I’ve been reminding myself a lot lately about how thoughts are like songs on a radio station. You have no control of what songs are played. They just play. When a song comes on you love, it gets your attention. The only thing that grabs your attention harder is a song you hate.
Saturday morning around 8:30 in the fucking morning, I had the thought of texting a few people and going an a bender. It was bizarre. Those thoughts don’t grab my attention much at the moment, but this one did. It’s some real, “the devil ya feed” type shit. I didn’t do it.
But this was a legit urge, a strong one. If I did it, everything would’ve been fine. On the outside, at least. Now though, after this much time, it would eat me up to do something so silly, for no reason, after so much hard work. That version of me is the worst thing for myself
This week though, a friend of mums, a highly regarded medical professional, took his own life, at work. A man who, by all reports, was admired, looked up to, revered. The guy that when he spoke, people stopped their conversations because they wanted to hear what he was saying.
A beautiful, kind, generous, caring and compassionate man. Mum said he was the most selfless man she’d ever met. The guy who’d work Xmas night so everyone else could be with their families. A guy who found happiness in making others happy. But, as mum said to me today, his
Greatest strength was his greatest weakness. He cared too much. He was a perfectionist, he wanted all of his patients to get the absolute best version of himself. The reason I’m telling this story is because it speaks a lot about the people you least suspect.
When the people everyone else looks up to, the people that when they’re around make everyone else feel more at ease, the people who have that presence that makes you feel like everything is going to be ok, when those people are struggling, where do they go? For everyone else
They are that person. They play that role. When they struggle themselves, I imagine they feel there is no one who can help them. Because they are the helper. Obviously there is help available for everyone. But when someone is unwell, their ability to make decisions is impacted.
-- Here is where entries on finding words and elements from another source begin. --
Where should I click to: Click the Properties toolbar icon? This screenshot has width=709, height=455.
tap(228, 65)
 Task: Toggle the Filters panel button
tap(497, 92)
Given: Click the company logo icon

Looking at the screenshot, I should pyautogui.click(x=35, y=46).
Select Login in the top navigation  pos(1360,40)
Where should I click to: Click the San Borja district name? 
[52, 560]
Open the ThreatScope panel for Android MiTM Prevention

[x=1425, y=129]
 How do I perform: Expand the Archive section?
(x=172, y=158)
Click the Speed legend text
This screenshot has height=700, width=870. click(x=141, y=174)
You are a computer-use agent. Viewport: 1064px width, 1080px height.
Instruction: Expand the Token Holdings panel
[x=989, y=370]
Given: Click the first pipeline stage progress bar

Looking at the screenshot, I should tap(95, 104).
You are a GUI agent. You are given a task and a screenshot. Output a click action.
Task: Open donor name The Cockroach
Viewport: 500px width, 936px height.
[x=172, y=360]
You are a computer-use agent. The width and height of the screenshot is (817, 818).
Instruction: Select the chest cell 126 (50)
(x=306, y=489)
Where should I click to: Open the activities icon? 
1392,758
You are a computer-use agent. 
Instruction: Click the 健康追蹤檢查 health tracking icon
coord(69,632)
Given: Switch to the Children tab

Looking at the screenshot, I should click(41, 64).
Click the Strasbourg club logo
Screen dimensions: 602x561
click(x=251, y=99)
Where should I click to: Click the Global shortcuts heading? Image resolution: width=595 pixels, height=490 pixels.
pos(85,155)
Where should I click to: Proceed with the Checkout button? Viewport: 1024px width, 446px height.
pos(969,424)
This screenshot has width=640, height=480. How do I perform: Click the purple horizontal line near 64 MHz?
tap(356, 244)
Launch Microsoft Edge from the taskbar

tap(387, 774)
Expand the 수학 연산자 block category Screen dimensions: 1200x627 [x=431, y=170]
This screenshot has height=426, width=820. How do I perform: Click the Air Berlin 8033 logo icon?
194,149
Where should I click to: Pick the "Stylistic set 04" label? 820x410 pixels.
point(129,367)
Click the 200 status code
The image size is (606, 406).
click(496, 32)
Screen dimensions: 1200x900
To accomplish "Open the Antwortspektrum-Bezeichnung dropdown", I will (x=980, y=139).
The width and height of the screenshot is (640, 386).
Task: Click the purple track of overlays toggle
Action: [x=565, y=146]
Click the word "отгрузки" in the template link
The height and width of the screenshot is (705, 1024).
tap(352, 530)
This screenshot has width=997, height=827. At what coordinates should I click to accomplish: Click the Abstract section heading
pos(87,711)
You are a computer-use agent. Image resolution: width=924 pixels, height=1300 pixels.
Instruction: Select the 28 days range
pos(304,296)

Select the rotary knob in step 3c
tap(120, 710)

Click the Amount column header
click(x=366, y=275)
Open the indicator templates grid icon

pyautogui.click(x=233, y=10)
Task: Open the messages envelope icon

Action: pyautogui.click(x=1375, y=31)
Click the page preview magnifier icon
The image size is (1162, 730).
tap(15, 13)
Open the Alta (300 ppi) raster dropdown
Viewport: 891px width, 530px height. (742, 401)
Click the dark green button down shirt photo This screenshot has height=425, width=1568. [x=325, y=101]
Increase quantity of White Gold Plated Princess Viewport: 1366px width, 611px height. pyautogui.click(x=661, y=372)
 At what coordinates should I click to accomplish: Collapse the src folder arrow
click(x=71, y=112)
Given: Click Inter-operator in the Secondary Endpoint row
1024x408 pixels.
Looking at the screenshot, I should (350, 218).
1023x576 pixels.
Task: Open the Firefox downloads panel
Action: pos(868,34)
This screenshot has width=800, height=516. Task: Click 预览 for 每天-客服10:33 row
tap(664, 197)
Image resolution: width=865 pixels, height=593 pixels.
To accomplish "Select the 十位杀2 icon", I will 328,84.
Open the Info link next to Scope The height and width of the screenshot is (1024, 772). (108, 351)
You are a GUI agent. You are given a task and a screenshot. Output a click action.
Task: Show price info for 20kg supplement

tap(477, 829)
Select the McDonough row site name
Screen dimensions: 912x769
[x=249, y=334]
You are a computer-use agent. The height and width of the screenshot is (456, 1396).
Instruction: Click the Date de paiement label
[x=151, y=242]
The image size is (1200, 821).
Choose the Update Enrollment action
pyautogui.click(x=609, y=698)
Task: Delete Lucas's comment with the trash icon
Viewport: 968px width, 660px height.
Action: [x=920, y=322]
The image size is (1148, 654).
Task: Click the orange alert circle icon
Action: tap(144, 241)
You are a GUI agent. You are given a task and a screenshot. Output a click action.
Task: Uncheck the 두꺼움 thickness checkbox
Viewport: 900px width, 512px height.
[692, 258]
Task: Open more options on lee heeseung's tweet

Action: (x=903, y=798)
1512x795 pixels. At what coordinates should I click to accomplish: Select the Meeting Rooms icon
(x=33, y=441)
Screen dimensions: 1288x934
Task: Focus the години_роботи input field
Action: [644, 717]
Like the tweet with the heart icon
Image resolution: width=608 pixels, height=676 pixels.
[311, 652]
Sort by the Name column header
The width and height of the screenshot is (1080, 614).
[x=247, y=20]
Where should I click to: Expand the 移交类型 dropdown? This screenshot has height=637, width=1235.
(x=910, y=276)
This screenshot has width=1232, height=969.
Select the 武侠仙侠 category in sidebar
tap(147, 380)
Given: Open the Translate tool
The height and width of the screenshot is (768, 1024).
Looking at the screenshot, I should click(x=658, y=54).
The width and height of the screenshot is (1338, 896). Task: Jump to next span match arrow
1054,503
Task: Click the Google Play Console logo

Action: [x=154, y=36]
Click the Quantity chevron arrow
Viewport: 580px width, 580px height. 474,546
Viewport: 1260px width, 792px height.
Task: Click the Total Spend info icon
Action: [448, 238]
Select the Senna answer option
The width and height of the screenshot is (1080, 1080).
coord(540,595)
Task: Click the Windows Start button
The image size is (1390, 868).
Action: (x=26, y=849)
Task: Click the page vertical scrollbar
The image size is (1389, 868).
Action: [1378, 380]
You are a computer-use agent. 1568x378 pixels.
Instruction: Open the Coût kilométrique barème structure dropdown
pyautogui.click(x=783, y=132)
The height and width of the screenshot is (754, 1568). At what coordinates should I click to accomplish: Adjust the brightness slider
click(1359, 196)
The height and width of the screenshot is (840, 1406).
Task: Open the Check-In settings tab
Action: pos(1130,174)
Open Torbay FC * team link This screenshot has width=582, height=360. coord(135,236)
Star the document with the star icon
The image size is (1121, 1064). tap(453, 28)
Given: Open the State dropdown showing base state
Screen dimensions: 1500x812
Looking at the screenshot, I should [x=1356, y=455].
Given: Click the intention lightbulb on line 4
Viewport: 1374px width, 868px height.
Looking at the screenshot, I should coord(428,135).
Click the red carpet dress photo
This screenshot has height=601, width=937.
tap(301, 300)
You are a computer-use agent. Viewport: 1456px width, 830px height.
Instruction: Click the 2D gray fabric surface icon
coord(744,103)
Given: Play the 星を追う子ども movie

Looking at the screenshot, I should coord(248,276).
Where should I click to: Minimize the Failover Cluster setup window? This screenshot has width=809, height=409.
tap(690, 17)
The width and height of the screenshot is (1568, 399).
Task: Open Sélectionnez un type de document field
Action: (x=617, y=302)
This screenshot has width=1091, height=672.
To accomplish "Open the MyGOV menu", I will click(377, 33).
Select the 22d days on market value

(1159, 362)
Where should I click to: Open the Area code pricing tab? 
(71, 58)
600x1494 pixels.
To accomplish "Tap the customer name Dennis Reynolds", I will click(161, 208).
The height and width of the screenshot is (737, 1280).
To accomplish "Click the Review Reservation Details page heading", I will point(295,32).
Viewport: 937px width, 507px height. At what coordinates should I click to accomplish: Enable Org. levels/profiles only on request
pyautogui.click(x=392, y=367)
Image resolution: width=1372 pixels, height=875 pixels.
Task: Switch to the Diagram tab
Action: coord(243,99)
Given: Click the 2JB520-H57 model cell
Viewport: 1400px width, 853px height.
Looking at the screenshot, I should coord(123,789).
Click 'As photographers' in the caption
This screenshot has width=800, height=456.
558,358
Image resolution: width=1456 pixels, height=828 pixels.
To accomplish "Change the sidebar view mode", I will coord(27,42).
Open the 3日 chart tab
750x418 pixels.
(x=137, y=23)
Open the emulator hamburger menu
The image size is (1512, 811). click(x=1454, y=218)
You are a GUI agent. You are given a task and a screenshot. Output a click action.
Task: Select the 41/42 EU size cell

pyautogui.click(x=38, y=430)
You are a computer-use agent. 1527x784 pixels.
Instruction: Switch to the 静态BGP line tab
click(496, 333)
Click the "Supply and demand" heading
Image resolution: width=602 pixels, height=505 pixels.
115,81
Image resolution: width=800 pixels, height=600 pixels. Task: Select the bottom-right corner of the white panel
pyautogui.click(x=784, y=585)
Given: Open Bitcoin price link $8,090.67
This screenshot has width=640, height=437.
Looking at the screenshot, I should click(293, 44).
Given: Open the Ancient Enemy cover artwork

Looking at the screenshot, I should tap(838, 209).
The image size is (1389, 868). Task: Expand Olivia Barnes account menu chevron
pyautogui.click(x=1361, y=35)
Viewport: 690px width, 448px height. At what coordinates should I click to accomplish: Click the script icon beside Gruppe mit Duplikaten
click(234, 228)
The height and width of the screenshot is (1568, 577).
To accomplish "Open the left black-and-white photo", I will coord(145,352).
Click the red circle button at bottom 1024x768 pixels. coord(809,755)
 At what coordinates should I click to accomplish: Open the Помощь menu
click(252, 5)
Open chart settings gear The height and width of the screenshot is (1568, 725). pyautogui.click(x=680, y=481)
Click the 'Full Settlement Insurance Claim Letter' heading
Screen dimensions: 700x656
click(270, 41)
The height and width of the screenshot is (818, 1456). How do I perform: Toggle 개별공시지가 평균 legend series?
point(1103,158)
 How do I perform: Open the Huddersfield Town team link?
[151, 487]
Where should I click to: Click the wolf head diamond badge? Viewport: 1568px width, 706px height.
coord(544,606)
I think selfless people, are often the most vulnerable. Being selfless means you put others first. It means you value others higher than yourself. It’s a noble quality. Something we admire in others. But being selfless also means exactly that, you value others more than yourself.
It means when you have issues of your own, you don’t want to bother anyone else with them. Because… your selfless. It wouldn’t be fair. They have their own problems. They don’t need yours as well. I’m not an expert, this is nothing more than my thoughts. I could be wrong.
But to me it makes sense. People do things for others, ironically, for themselves. It makes them happy. These people should be treasured. They have beautiful, caring souls. But they’re vulnerable. More so than we think, abs maybe more so than most. So maybe we need to keep a
Better lookout for the selfless people around us. They’re the ones who say, “no, don’t be silly, I’ll do it, you go have fun”, then hang back on their own and wish they would one day be a little less selfless and do what’s best for them, but then never do. I’m not suggesting
I’m a fraction of the man my mums friend was or that I’m selfless. But I am 100% the guys says “yeah ok, I guess I’ll do it” when I don’t fucking want to. Then be all pissed off at people who I told I was happy to do it, then be pissed off at myself for saying I’d do it.
Then potentially resent the others or myself. It’s a wild Fuckin’ ride, trying to process ya thoughts and feelings properly after squashing them for 15 years with alcohol and whatever else. But, this is them for this week anyway. Can’t really explain them. Be kind to people
Consider the quiet ones, the loud ones, the jokers, the ones putting others first. Ask ya mates if they’re ok. Ask ya colleagues. Let’s just be good cunts this week hey.